论文题目：《GraRep: Learning Graph Representations with Global Structural Information》
发表时间： CIKM
论文作者： Shaosheng Cao; Wei Lu;  Qiongkai Xu
论文地址：  Download
Github：   Go

Abstract

　　在本文中，我们提出了一种新的学习加权图顶点表示的GraRep模型。该模型学习低维向量来表示出现在图中的顶点，与现有的工作不同，它将图的全局结构信息集成到学习过程中。

1. Introduction

　　先引入 NE 的概念，然后介绍一下 DeepWalk ，但是作者抛出了一个问题，虽然 DeepWalk 确实有效果，但是为什么这么定义损失函数就可以得出效果呢？损失函数的可解释性并没有在 DeepWalk 论文中被谈及。

　　文中提到 skip-gram 模型其实就是用来量化两个节点的 $k$ 阶关系（k-step relationship），所谓 $k$ 阶关系就是两个顶点可以通过 $k$ 步相连的关系。skip-gram 实际上是将节点之间的这种关系投影到一个平凡子空间（common subspace）中。
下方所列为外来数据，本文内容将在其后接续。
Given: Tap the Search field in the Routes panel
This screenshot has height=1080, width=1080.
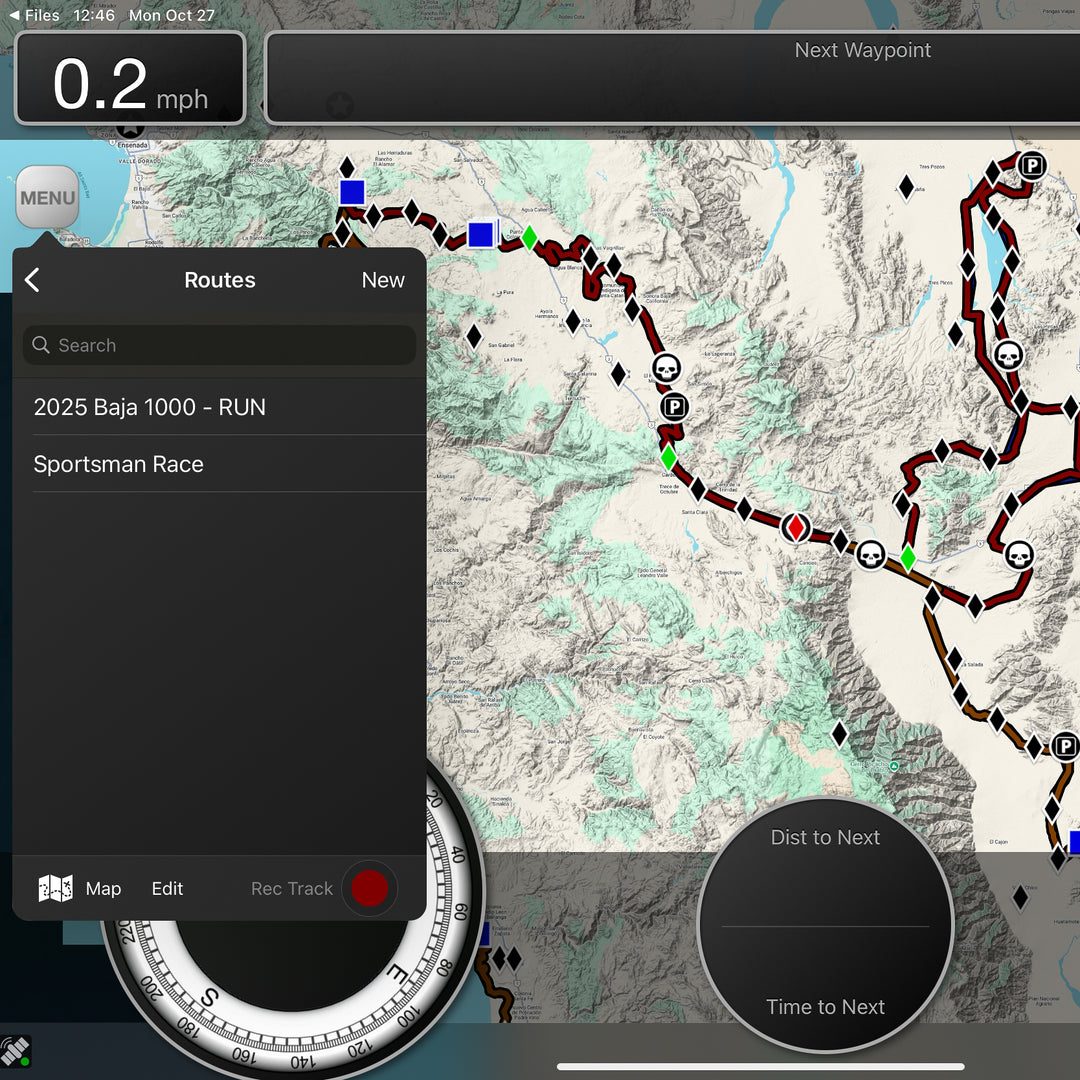Looking at the screenshot, I should [219, 345].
而本文则是将k阶关系投影到独立的子空间（distict subspace）中。简单来说就是，skip-gram 模型将网络节点表示成向量后，节点的 $1$ 到 $k$ 阶关系全都综合反映到这个向量中。而GraRep则选择将 $1$ 到 $k$ 总共 $k$ 种关系分开，分别形成 $k$ 个向量，每个向量表示一种关系。

　　另一种方法 LINE，则是根本无法获取到 $k>2$ 的节点关系。作者认为节点之间的 $k$ 阶关系对把握网络的全局特征非常重要，越高阶的关系（也就是 $k$ 越大）被考虑进来，得到的网络表示结果会越好。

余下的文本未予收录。